Salah satu poin yang dikritisi, menurut Ketua Umum GMNI Arjuna Putra Aldino, terkait wacana upah per jam.
”Skema upah per jam berpotensi menurunkan pendapatan tenaga kerja, yang berarti juga bisa melemahkan daya beli dan kualitas hidup tenaga kerja,” katanya dalam rilis yang diterima Kompas, di Jakarta, Kamis (16/1/2020).
Pasalnya, dengan upah per jam, GMNI melihat banyak buruh yang berpotensi mendapat upah di bawah standar hidup layak. ”Ini melanggar konstitusi di mana negara wajib menjamin warga negaranya mendapatkan kerja dan upah yang layak,” ucapnya.
Selain itu, poin lain yang dikritisi menyangkut sistem ketenagakerjaan yang diserahkan pada mekanisme bipartit, yakni perundingan pengusaha dan buruh di tempat kerja.
”Hal ini bisa menghilangkan due process of law dalam hubungan industrial, seperti pemutusan hubungan kerja sepihak yang bisa menghilangkan hak karyawan untuk membela diri di dalam proses pengadilan,” ucap Arjuna.
Mekanisme bipartit, dia melanjutkan, lebih menguntungkan pengusaha karena posisi tawar kaum buruh cenderung lemah.
Poin ketiga yang dikritisi, RUU dinilai lebih berfokus pada penyediaan upah buruh yang murah untuk menarik investasi.
”Padahal, menurut kajian kami, tertariknya investasi untuk masuk ke sebuah negara tidak semata-mata karena persoalan upah buruh yang murah, tapi juga soal efisiensi birokrasi, rendahnya praktik perburuan rente, hingga kepastian hukum,” ucap Arjuna.

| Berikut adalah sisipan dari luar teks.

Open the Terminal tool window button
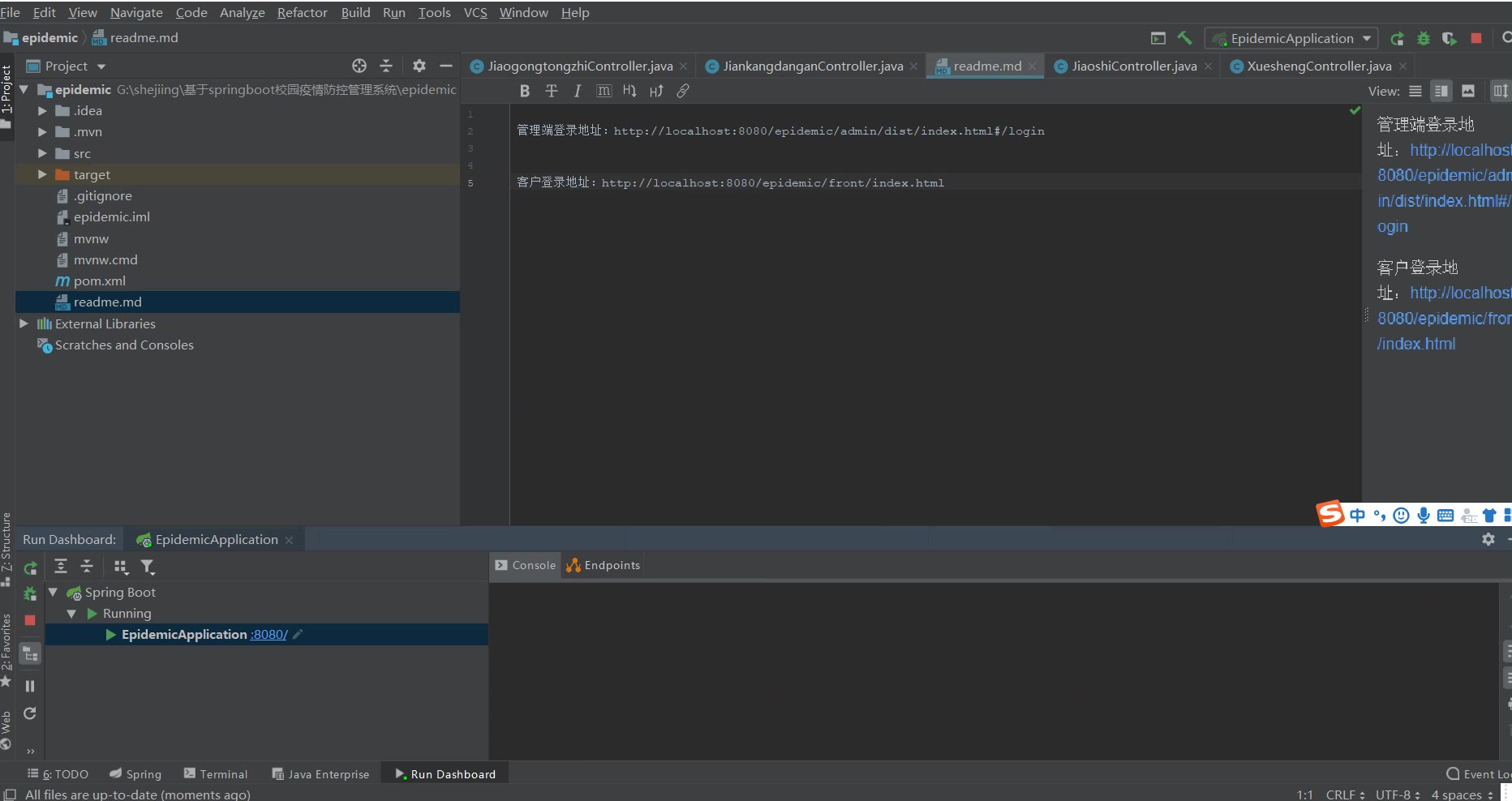Viewport: 1512px width, 801px height. [216, 774]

Berdasarkan laporan Bank Dunia bertajuk ”Ease of Doing Business 2020”, posisi Indonesia dalam kemudahan berbisnis tak beranjak, mandek di peringkat ke-73. Selain itu, skor yang diperoleh Indonesia sebesar 69,6 atau peringkat kelima terendah di ASEAN.
”Rendahnya kemudahan berbisnis di Indonesia bukan semata-mata karena persoalan tenaga kerja, melainkan karena faktor penegakan kontrak yang lemah hingga tingginya biaya dan waktu mengurus perizinan,” ucapnya.

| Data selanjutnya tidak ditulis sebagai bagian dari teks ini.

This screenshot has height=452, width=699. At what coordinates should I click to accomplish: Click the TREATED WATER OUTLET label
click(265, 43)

Kritik kepada pemerintah ini disebut Arjuna sebagai bentuk independensi GMNI. GMNI adalah organisasi independen, tidak berafiliasi dengan kekuatan politik apa pun. Prinsip ini masih tercantum dalam AD/ART GMNI. Selain itu, bisa dilihat pula dari sebaran alumni GMNI yang tersebar di semua sektor, baik politik maupun profesional. Khusus di politik, alumni GMNI tersebar di semua partai politik, tak hanya satu partai.

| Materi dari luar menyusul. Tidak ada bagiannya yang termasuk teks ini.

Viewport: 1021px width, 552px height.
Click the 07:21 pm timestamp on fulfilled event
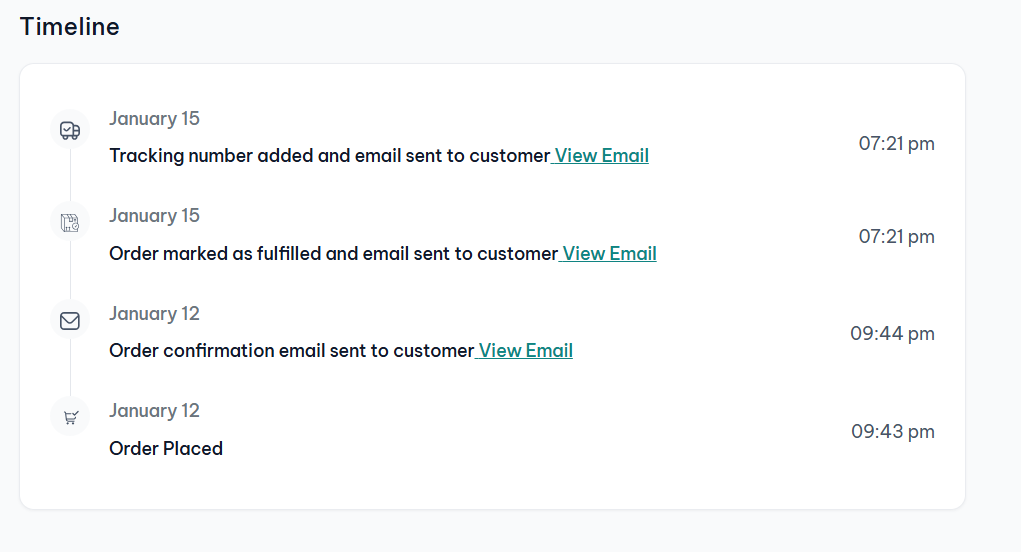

Dalam rapat terbatas kabinet perkembangan penyusunan omnibus law Cipta Lapangan Kerja dan Perpajakan, di Kantor Presiden, Rabu (15/1/2020), Presiden Joko Widodo meminta agar naskah RUU selesai dalam pekan ini. Dia berharap bisa diproses untuk dibahas bersama DPR dalam kurun waktu 100 hari.